* _Document passage_
Internet Field Trip: Simple Machines
- Grades: 6–8
- Unit Plan:
- Observe and identify the types of simple machines.
- Conduct research and gather data to increase knowledge of simple machines.
- Apply knowledge and organize data to complete a graphic organizer and focus questions.
- Identify and understand terms that apply to simple machines.
- Communicate data and observations with a partner.
- Internet Field Trip Worksheets (PDF)
- Computers with Internet access
- Simple machine examples - these can be actual items, pictures, or a list on the board. Examples include: hammer, door jam, crowbar, roller skate, doorknob, toy car, jar lids, light bulbs, nail, fork, knife, crane, flagpole, fishing reel, scissors, pliers, eggbeater, rolling pin, and spatula.
Set Up and Prepare
- Make a class set of the Internet Field Trip Worksheets (PDF).
- Organize students into partners for research gathering and written work.
- Gather simple machine examples, but do not display them until research is completed.
- Reserve computer time if necessary.
Assess prior knowledge of simple machines through discussion questions:
- How many of you have ever visited an aquarium with dolphins, or sharks?
- What is the largest animal the aquarium might have?
- How do you suppose the aquarium moves the animals from the ocean to their location or from one tank to another?
- If you were a marine biologist asked to transport a killer whale (orca) that is 22 feet long and weighs over 7 tons from the sea to your aquarium, what would you do?
- Some of you suggested using machines to move the whale. What do you think of when you hear the word "machine?"
- Why do we use machines?
- Machines make our work easier. Can you think of some examples? (answers will vary, but most will likely be complex machines)

* _Material shown_
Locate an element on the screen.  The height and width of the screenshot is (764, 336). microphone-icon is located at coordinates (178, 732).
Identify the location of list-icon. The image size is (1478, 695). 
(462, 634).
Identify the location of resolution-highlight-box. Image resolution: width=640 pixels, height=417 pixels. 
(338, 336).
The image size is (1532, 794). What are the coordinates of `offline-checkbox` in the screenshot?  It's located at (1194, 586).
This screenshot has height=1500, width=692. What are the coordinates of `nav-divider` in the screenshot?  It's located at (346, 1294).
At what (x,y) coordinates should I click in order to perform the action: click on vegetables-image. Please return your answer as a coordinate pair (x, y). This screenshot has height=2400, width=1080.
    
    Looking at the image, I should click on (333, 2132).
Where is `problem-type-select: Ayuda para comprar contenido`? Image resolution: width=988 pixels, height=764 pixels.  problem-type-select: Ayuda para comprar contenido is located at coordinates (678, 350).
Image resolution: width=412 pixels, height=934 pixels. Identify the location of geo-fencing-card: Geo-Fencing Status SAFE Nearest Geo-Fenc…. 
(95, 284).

* _Requirement 1_
Decide whether each statement below agrees with the simple machines lesson plan. For each one, answer yes or no and quote the exact words from the lesson plan that settle it.
(a) The lesson is intended for grades 6–8.
(b) The simple machine examples should be displayed before students begin their research.
(c) The killer whale in the discussion questions weighs over 7 tons.
* _Requirement 2_
Answer these questions using the simple machines lesson plan.
(a) How long is the killer whale in the discussion questions?
(b) How are students organized for research gathering and written work?
(c) According to the discussion questions, what do machines make easier?
* _Requirement 3_
Carry on the simple machines lesson plan from its last line.

* _Exercise response 1_
(a) Yes: "Grades: 6–8"
(b) No: "do not display them until research is completed"
(c) Yes: "weighs over 7 tons"

* _Exercise response 2_
(a) 22 feet
(b) Into partners
(c) Our work

* _Exercise response 3_
- Many machines are complex, with lots of moving parts. All complex machines are made from simple machines. Some simple machines only have one part that doesn't move. Can anyone name a simple machine? (Record ideas or examples on the board.)
- There are six simple machines, and today we are going to take an ‘Internet Field Trip' to learn more. Remember the problem with moving the whale, and we will discuss this again.
Arrange students into partners. Distribute the Internet Field Trip Worksheets (PDF).
Discuss the steps on the handout, and instruct students that they will visit the Web sites listed and complete the requested information. Review each section of the handout, and check for understanding. Each student can complete their own handout, or they can work as a team on one.
Direct the students to begin gathering data. Supervise and assess progress.
Complete any remaining research.
Assemble students to share the results of the research.
Engage students in a discussion covering answers to the focus questions.
Invite students to take a look at the collection of simple machine objects (or pictures/list). If you have actual objects, let students handle them and identify the work they perform. Ask students to classify each object as one of the six simple machines.
Request students to share the examples of simple machines they cited on their graphic organizer, without mentioning what type of machine it is. Ask other students to classify the machine and what type of work it performs.
Ask the class if they remember the marine biologists' problem with moving a killer whale. Now that students are familiar with the six simple machines, encourage them to suggest methods of moving the whale. Which machines would be useful? Would they use a combination of machines?
Create anticipation for Lesson Two by dropping a teaser for the next activity: Now that students are familiar with the functions of the six simple machines, ask them to start thinking about how the machines could be used to create an obstacle course.
Supporting All Learners
Working with a partner will assist struggling readers and ESL students. Knowledge of the six simple machines can be reinforced by manipulating physical examples of each type.
Dirtmeister's Science Lab on Levers
A fun hands-on activity for early finishers, or the entire class. Scholastic's Dirtmeister keeps students engaged with a lever-building project that culminates with a challenge.
In the book Mrs. Frisby and the Rats of NIMH by Robert C. O'Brien, the rats are so clever they learn how to use simple machines to build and move things, including Mrs. Frisby's house. Read this section of the book, and have students illustrate the rats' invention.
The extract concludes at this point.